AFRICA has been home to many empires in antiquity.
3000-2500BC was the period of the Old kingdom of Egypt and with little known of the land of Kush which was growing more southerly about the fifth cataract of the Nile.
1900B.C.-The new kingdom of Egypt grew with Nubia in it's shadow until 748B.C when the kings of this land of Punt or Kush ruled Egypt for about a 100 or 150 years, supplying the pharaohs of the 25th dynasty.

The capital was in Meroe present day Sudan. Hence the black pharaohs.
Also 200-300 A.D. Kush rose over Egypt.

1000BC-Saba grew in the North East where Ethiopia, Eritrea and Yemen are today. The Queen of Saba or the queen of Sheba is said to have visited Solomon. According to the Kabra Nagast, Sheba's son Menelik was fathered by Solomon. Aksum grew in place of Saba, while Kush declined until about 1200A.D. All these kingdoms were trading aound the Nile and the Red sea with Assyrians, Persians, Romans, and Arabs at one period or another.

In the West of Africa, (The Western Sudan also known as Bilad-as Sudan- the land of black people) from about the first century, the Soninke settlements began to grow into a principality and then a kingdom, This kingdom was called Wagadu, but the Arabs erroneously called it Ghana after one of the titles of its kings.

I will write labout Wagadu of which much is known.

Friday, February 05, 2010


Today Fule and I went to St. Ursula School in Brampton. It was our third visit to the school school in four years- a total of six presentations. This time we performed an abridged "The Griot's Journey", an interactive storytelling performance of history with song and dance. We presented in the morning and in the afternoon for the entire school from kindergarten to grade eight. Inspite of the wide age range for both performance, we were extremely well received. I told of Quobna Ottobah Cugoano from his biography, a slave narrative and also of Harriet Tubman, the most daring conductor of the underhground railroad.

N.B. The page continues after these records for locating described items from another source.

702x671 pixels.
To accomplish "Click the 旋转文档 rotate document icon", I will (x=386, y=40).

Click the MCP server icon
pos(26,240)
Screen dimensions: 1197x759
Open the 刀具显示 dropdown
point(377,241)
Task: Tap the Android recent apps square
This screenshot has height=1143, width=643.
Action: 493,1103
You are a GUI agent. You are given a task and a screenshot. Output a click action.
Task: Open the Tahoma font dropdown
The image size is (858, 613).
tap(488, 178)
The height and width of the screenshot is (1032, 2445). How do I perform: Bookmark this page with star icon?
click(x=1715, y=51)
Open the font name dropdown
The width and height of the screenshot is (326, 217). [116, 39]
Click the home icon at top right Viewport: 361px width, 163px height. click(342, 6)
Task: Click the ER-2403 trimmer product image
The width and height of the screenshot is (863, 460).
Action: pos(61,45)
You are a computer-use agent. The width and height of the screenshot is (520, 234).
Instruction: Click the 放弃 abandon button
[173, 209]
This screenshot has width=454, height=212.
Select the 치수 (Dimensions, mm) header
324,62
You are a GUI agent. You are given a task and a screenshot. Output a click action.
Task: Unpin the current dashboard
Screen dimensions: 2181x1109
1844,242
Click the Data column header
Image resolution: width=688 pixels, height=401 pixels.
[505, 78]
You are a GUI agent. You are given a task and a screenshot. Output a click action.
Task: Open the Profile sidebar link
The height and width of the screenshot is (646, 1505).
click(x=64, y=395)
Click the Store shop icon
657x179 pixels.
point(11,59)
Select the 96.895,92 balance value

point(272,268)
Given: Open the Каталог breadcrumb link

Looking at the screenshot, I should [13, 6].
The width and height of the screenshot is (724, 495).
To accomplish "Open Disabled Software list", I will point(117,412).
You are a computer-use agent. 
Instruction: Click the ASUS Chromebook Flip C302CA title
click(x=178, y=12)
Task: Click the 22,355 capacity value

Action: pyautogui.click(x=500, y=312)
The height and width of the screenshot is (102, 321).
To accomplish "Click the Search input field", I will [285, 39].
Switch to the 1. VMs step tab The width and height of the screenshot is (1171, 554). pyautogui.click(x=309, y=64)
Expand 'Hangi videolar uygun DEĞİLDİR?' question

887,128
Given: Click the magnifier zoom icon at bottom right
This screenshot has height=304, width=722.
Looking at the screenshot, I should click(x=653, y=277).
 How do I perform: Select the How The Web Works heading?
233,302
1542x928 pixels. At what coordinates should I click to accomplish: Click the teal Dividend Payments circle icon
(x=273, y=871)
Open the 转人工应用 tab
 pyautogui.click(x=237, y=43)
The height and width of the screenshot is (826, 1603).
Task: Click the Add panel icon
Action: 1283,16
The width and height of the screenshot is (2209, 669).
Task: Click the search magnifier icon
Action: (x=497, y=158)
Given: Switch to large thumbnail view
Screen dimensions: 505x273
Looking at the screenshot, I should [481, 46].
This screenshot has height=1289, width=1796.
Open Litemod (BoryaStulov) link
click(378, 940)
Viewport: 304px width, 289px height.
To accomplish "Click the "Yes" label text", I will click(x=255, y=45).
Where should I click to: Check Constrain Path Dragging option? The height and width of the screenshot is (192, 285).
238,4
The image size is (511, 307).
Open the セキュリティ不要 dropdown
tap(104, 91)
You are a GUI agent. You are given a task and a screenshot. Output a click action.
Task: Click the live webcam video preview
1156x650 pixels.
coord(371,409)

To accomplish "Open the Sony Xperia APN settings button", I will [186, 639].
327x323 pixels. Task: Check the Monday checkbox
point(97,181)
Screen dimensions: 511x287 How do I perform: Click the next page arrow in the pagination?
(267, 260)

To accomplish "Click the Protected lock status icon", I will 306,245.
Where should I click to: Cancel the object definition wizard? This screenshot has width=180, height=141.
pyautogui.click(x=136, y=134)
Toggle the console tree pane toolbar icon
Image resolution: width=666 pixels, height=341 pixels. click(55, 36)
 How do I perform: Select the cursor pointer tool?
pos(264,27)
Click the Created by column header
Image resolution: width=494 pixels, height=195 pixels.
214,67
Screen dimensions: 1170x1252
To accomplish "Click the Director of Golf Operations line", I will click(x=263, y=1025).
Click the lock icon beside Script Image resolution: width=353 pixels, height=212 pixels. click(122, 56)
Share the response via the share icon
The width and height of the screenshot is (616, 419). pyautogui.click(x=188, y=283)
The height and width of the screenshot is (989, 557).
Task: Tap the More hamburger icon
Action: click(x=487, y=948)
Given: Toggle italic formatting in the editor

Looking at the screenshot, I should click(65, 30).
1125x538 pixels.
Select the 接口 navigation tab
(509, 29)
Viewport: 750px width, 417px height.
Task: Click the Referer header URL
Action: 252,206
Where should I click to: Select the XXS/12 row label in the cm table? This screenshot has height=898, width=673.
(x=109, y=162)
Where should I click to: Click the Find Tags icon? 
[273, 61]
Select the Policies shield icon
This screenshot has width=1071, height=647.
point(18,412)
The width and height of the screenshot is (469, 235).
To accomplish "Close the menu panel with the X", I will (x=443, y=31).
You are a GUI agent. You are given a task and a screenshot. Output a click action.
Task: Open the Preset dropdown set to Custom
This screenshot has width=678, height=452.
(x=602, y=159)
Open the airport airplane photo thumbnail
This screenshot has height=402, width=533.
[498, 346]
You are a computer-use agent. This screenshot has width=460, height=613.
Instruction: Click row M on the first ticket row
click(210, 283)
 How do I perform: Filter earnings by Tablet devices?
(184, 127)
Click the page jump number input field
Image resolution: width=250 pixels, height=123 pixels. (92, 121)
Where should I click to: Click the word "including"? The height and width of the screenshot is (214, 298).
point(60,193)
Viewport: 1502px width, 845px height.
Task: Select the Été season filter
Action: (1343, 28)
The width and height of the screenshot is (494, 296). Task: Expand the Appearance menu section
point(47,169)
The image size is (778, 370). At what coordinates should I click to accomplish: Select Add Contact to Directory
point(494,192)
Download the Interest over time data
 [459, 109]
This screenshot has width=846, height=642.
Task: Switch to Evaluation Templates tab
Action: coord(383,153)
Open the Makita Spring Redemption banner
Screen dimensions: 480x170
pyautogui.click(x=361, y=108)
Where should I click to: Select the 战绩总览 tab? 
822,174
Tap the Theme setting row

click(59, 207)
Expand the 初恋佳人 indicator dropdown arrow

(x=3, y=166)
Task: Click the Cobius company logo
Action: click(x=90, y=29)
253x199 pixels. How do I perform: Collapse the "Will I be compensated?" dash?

There is also the little known history of the 1793 bill passed by Lt Gov. Simcoe which enabled the underground railroad. We ended the performance with a folktale and a dance with a rousing school chant. Hey, St Ursula!

Thursday, February 04, 2010


Yesterday was the second annual Afroculture workshop for the students of Recreation and Leisure Services of Mohawk College at their winter camp. Fule and I gave evening workshops for African drumming and African dance for about 120 students and staff. We were accompanied and supported by Graham our associate from Shaw Percussion. The evening was a blast, starting from the interactive hand game, through the hand drumming experience on the Djembe: You've Got Rhythm, and the Dance workshop: You've got Motion! The challenge was the drive by GPS through every nook and cranny to Brant county, but we got there. On the way home we chose the route and bade the GPS to follow....LOL!!! Highway 24 was a breeze.

Tuesday, February 02, 2010

Djole, Kpanlogo and proto-Highlife

My dance class is learning the Djole...We are in the fourth week and the energy of the dance has powered our learning. Although the drum song from Guinea is diferent from the kpanlogo drum songs, these two dances are closely related. Djole is higher tempo rhythm, and like most of the Guinean dances more open with larger moves. Yet it carries within itself the more subtle language of Kpanlogo and the very beginnings of proto-highlife.
We begin the dance with the claiming of our turf.....and when in the end we retreat, we do so knowing the territory is marked for us.

Monday, February 01, 2010

Garthwood Park Public School

February 1st and Black History celebrations begin. We went to Garthwood Park P.S. in Mississauga and spent an hour of storytelling, song and dance in an interactive performance assembly. We have decided to incorporate my activities as a drummer this season. Fule says if it ain't broke don't fix it but the artist will keep retelling and creating. February is cold but African History warms it up considerably.